Gleichsam im letzten Moment haben im Vorarlberger Landtag die Grünen darauf verzichtet, Landeshauptmann Markus Wallner das Misstrauen auszusprechen. Daraus zu schließen, die Ökopartei hätte dem Regierungschef in der gemeinsamen Koalition das Vertrauen ausgesprochen, wäre ein krasses Missverständnis. Tatsächlich hat der Juniorpartner Wallners Amtsfähigkeit explizit in Frage gestellt und der ÖVP nahegelegt, einen neuen Landeshauptmann zu suchen.

- © Luiza Puiu
© Luiza Puiu

Es ist schwer vorstellbar, wie diese Regierungskoalition im Ländle in dieser personellen und politischen Konstellation noch bis zum regulären nächsten Wahltermin im Herbst 2024 intakt bestehen bleiben soll. Denkunmöglich ist es dennoch nicht. Dass die Grünen vor dem Gang über den Rubikon - einem Ja zum Misstrauen gegen Wallner - zurückgeschreckt sind, mag weniger politische als pragmatische Gründe haben. Immerhin wäre dann dank eines abtrünnigen SPÖ-Mandatars ein Patt im Landtag die Folge gewesen, und also kein Rücktritt.

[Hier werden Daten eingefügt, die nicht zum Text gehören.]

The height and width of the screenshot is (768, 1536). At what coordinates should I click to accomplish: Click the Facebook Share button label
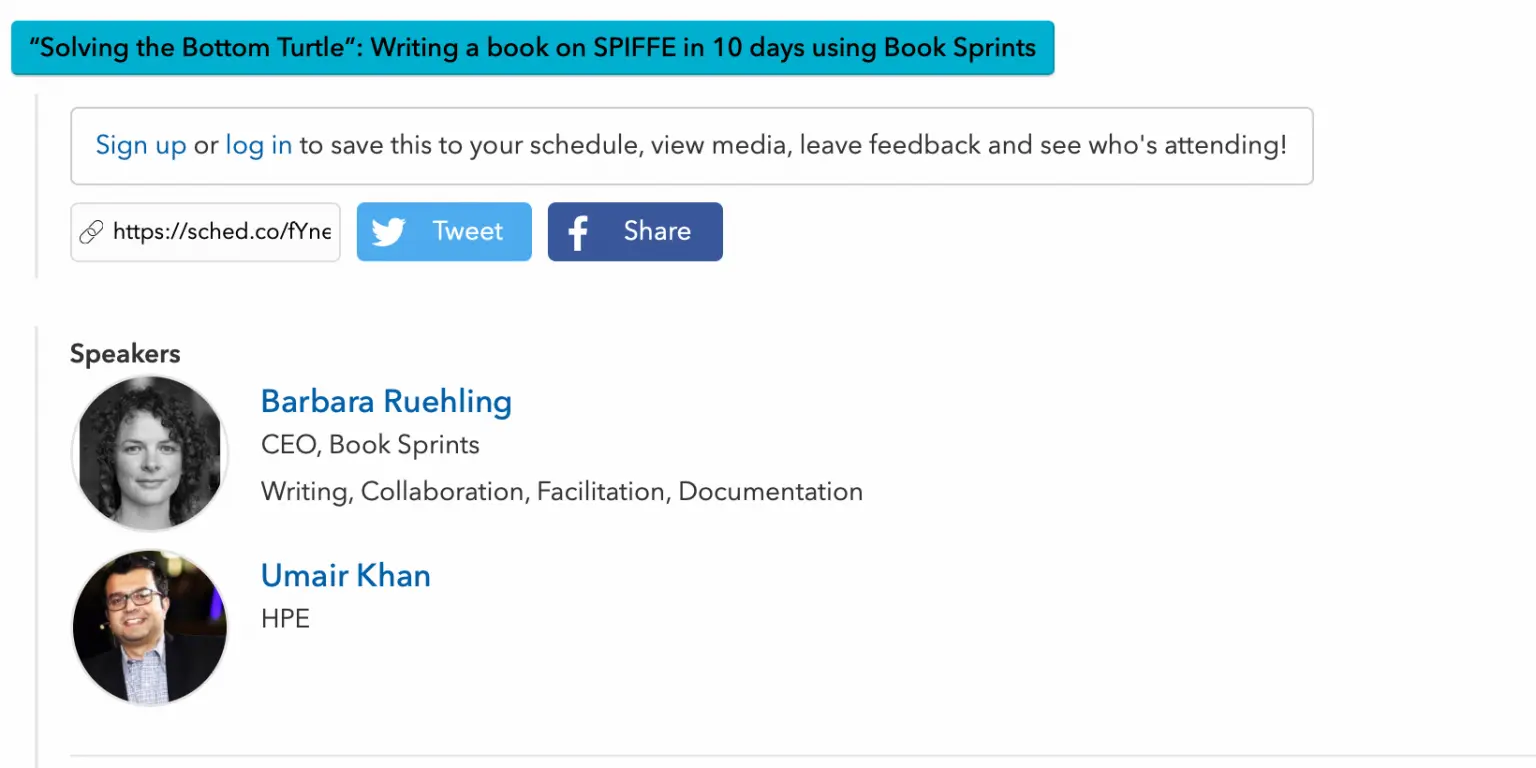657,231
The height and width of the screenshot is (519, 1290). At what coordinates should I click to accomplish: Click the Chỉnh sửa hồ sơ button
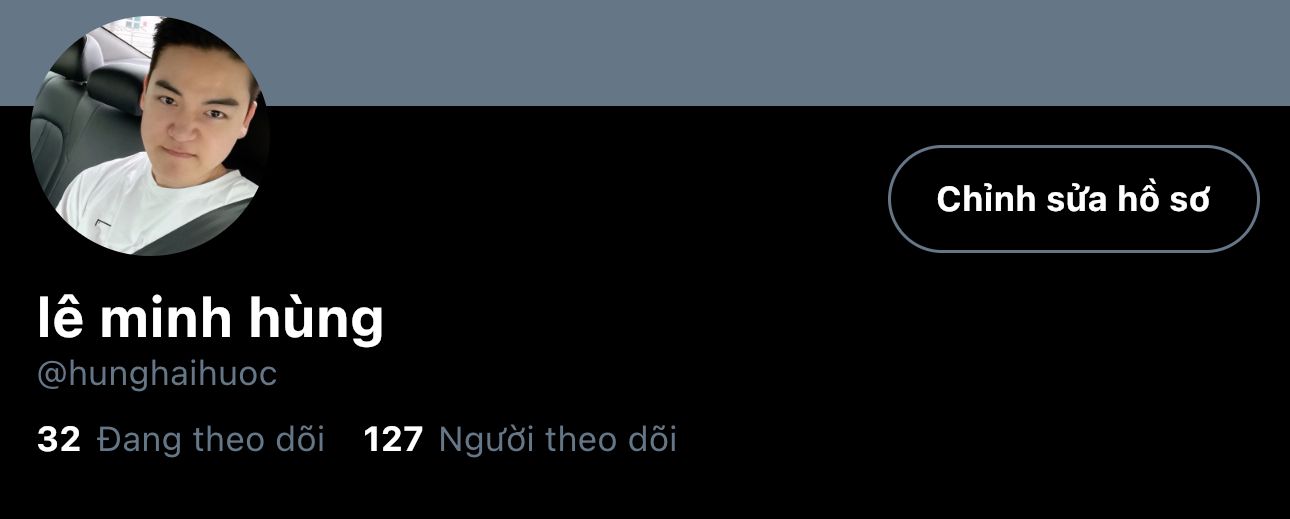(1073, 199)
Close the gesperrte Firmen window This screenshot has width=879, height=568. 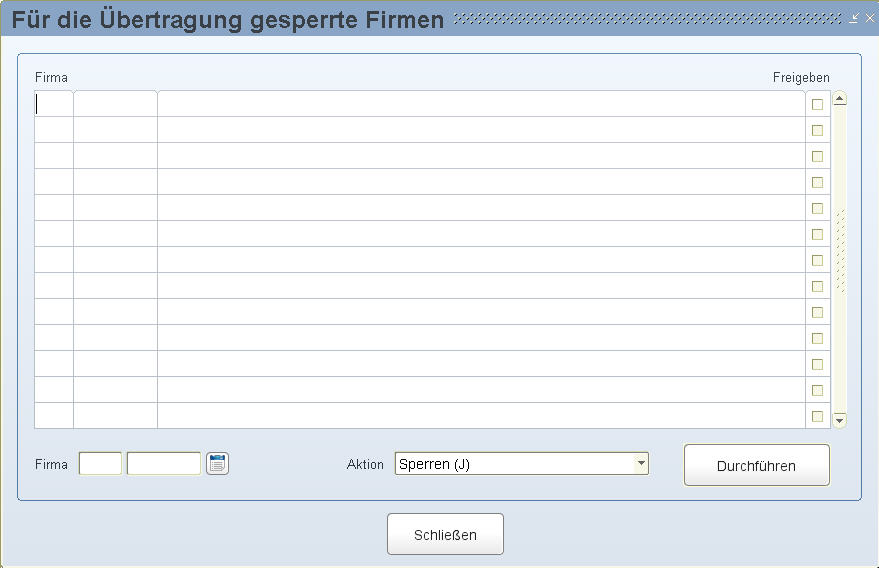tap(869, 18)
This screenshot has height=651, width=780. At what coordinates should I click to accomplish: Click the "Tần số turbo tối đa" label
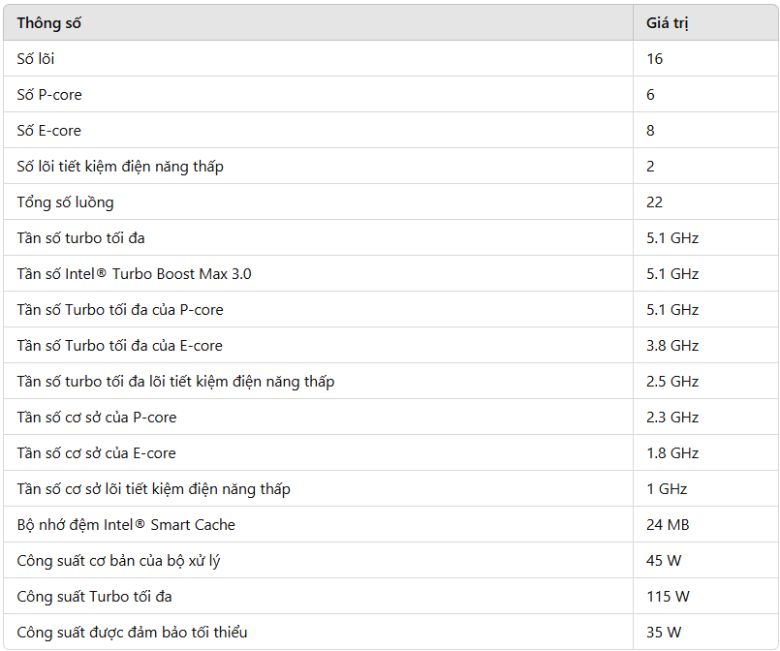click(81, 238)
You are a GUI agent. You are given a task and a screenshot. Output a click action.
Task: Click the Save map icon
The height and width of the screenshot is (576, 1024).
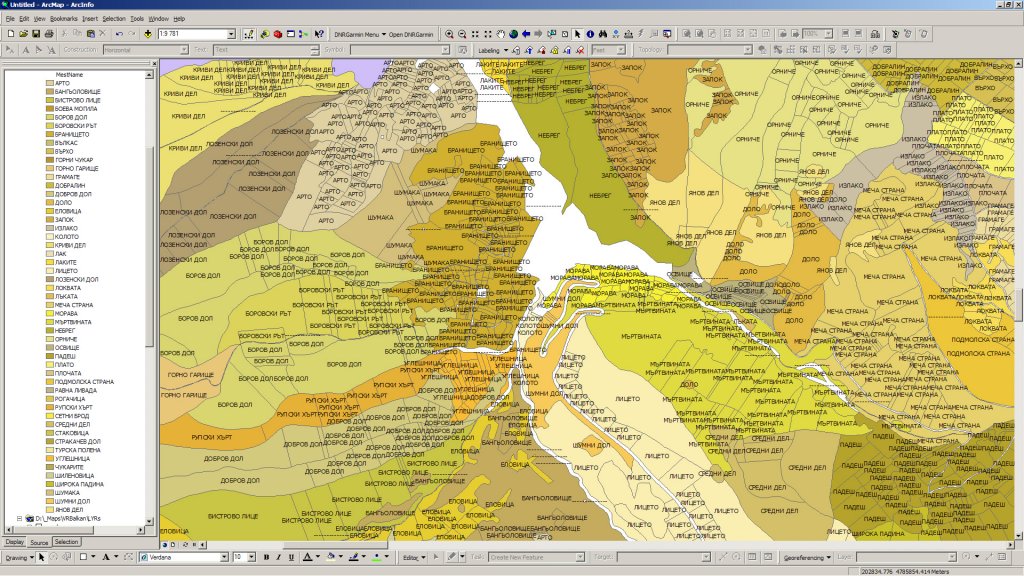[x=35, y=34]
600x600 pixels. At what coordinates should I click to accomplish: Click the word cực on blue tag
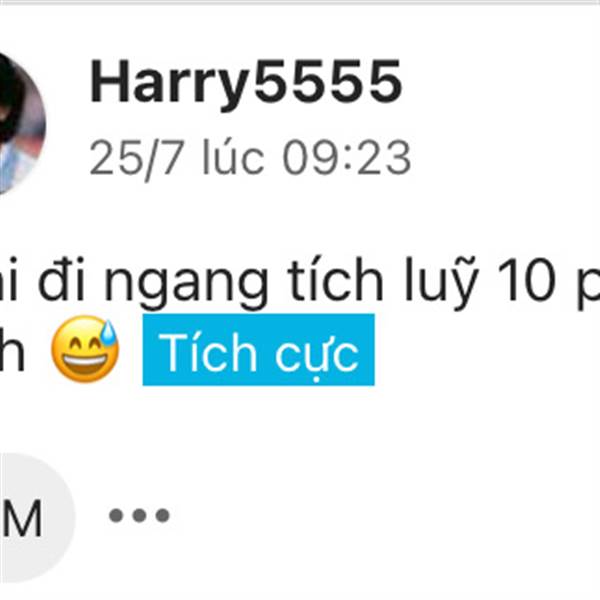(317, 355)
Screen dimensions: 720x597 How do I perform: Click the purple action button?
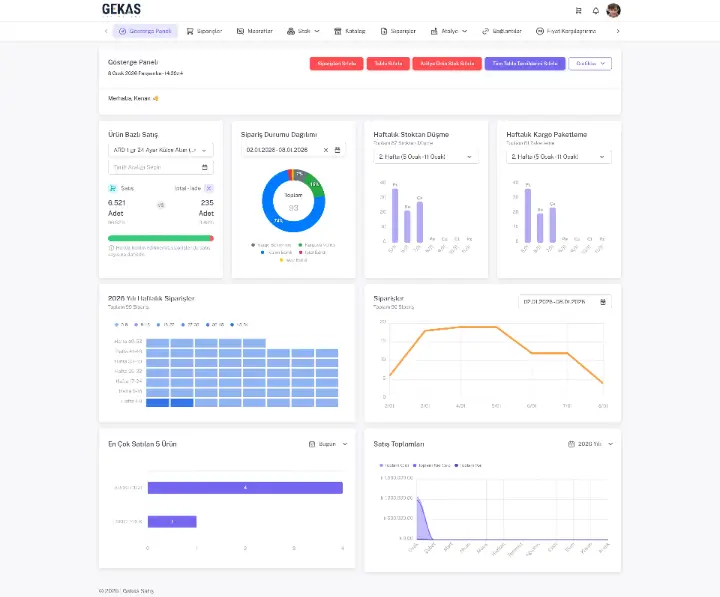tap(523, 63)
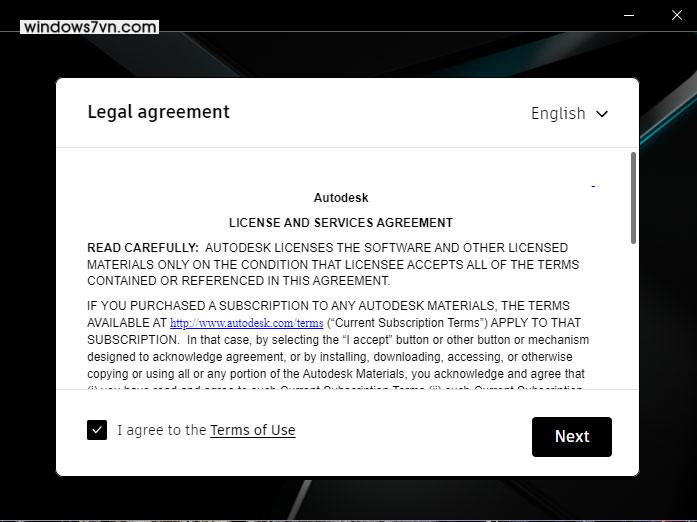Viewport: 697px width, 522px height.
Task: Uncheck the Terms of Use agreement checkbox
Action: [97, 430]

Womöglich war aber auch der Anlass noch nicht groß genug, um zwölf Jahre summa summarum erfolgreicher Regierungsarbeit mit der ÖVP über Bord zu werfen; noch dazu ohne greifbare strategische Alternative für einen künftigen Sitz mit am Regierungstisch in Bregenz.

Dessen ungeachtet bleibt die Frage weiter unbeantwortet, wann ein Politikerrücktritt geboten beziehungsweise unvermeidlich ist. Am einfachsten ist es immer dann, wenn einem andere die Entscheidung abnehmen und die eigene Partei oder eben der notwendige Partner das Vertrauen entzieht. Am schwierigsten und politisch am meisten umkämpft ist es, wenn Behauptungen gegen Behauptungen stehen und gesicherte Fakten Mangelware sind. Genau dies trifft auf die jüngsten Entwicklungen in der Causa Wallner zu.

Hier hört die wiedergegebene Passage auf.